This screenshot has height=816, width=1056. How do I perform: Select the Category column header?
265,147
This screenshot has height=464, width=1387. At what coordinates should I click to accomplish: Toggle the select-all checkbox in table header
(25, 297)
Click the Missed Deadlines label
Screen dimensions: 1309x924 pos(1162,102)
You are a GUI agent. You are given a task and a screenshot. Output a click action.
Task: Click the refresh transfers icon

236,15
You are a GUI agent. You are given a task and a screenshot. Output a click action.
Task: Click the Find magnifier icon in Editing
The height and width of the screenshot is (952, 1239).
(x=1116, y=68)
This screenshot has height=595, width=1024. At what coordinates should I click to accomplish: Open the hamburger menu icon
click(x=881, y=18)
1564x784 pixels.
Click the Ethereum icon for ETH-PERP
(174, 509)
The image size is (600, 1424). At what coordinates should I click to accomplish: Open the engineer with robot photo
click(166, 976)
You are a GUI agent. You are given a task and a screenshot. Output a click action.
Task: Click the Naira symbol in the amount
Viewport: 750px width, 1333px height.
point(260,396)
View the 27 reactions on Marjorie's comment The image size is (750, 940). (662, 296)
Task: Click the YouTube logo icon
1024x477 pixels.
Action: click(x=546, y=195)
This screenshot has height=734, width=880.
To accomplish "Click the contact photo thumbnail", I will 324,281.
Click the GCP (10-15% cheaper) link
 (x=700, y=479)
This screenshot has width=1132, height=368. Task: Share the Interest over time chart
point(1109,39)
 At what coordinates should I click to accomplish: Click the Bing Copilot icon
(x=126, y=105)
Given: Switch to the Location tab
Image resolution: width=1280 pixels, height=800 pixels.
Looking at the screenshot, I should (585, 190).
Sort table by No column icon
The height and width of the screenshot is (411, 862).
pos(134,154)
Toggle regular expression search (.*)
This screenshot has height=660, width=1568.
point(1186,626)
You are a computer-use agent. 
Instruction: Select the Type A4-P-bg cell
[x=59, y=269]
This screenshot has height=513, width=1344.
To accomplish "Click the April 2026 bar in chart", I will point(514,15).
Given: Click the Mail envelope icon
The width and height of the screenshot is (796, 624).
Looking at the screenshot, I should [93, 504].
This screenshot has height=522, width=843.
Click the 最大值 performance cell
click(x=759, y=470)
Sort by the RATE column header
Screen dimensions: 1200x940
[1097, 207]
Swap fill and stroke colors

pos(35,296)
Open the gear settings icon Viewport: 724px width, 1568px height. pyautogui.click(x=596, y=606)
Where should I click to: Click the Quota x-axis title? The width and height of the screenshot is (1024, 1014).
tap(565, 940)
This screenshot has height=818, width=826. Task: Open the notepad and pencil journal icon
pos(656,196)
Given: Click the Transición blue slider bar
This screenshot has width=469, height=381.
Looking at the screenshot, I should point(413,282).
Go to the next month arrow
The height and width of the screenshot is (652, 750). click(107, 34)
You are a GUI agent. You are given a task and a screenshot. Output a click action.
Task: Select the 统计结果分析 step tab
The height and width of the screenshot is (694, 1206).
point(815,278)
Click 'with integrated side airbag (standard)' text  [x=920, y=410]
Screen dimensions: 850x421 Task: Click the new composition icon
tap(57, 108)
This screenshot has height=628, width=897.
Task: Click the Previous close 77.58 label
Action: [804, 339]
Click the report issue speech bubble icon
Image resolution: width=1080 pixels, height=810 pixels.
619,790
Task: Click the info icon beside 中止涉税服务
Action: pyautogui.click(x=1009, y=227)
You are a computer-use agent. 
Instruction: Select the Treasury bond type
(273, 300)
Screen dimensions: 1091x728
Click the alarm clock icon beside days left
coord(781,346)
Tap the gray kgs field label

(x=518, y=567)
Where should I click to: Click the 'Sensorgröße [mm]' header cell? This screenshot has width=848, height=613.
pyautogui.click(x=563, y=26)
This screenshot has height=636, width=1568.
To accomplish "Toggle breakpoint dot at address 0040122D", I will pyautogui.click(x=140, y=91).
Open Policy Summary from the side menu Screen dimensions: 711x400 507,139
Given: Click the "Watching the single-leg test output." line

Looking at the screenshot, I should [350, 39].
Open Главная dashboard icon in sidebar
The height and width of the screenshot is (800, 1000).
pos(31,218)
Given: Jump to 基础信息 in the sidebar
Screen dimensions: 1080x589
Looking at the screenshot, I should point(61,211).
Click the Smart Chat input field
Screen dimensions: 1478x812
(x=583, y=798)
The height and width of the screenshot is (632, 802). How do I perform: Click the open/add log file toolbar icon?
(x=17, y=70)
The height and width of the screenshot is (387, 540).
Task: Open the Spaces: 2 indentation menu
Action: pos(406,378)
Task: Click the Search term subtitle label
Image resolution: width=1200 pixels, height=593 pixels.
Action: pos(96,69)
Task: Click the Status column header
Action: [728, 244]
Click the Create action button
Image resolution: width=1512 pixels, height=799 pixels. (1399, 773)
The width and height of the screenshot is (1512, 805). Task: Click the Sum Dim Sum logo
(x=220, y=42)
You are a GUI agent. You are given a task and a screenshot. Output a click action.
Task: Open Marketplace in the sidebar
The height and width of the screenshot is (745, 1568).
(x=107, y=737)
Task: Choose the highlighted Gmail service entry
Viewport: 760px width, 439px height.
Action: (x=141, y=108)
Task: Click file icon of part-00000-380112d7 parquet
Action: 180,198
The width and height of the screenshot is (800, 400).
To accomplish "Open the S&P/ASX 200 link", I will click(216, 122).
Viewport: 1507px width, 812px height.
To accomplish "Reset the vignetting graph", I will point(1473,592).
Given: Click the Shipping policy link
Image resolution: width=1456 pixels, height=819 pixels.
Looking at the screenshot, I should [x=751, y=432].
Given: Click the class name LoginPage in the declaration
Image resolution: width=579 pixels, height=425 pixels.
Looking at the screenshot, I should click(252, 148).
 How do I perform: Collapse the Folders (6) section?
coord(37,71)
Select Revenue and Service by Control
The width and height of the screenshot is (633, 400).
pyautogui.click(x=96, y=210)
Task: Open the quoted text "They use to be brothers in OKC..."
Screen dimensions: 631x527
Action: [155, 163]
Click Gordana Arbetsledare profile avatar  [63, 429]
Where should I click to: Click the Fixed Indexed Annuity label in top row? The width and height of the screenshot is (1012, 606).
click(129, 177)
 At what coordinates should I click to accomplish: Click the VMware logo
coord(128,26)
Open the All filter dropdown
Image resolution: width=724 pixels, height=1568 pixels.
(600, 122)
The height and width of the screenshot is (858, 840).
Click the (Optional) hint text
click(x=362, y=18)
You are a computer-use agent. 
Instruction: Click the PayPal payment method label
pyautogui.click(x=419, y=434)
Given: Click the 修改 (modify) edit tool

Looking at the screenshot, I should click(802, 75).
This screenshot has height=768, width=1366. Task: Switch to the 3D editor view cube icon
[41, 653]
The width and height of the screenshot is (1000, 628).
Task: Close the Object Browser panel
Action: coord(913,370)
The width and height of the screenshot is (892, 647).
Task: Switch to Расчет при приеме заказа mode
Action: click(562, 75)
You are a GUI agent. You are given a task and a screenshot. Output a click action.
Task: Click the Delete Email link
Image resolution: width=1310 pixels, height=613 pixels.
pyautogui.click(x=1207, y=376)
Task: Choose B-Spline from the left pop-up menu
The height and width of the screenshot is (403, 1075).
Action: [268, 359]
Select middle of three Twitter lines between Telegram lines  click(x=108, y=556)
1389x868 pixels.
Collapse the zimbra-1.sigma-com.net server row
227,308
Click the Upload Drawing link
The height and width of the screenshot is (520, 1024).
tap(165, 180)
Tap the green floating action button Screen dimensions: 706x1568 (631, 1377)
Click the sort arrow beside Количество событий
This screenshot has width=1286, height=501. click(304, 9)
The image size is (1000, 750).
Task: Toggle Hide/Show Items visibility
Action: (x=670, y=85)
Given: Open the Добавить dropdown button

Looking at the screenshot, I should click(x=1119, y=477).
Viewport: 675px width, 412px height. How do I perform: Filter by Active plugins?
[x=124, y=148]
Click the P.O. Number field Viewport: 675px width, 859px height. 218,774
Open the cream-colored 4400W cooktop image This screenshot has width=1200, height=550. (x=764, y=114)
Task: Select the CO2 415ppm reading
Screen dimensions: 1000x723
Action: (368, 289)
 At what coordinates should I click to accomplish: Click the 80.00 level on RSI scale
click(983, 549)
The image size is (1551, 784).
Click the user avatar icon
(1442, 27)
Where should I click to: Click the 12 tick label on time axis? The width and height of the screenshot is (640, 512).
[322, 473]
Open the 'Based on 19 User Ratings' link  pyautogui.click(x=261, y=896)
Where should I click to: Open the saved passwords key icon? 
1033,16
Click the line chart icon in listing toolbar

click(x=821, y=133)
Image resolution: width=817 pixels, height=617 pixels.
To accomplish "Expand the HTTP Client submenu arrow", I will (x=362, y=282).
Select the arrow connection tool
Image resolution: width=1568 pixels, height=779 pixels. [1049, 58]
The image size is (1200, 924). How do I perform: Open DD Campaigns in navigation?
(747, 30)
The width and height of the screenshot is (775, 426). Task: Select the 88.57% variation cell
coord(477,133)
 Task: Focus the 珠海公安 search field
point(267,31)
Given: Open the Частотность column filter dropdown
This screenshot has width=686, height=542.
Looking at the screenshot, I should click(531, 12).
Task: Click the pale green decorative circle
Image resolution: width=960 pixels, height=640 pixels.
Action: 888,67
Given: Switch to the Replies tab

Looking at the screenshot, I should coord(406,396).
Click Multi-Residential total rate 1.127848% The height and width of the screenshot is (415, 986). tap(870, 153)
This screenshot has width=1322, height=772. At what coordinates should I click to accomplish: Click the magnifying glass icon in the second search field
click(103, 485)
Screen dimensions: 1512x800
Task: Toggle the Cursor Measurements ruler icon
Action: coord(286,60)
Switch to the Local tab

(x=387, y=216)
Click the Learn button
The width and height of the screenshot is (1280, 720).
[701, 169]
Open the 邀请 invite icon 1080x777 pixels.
^^^^^^^^^^^^^^^^
* DIRECTIONS FOR THIS TASK
Among the records above, find the lines that contain "green" and copy every one.

* RESULT FOR THIS TASK
Tap the green floating action button Screen dimensions: 706x1568 (631, 1377)
Task: Click the pale green decorative circle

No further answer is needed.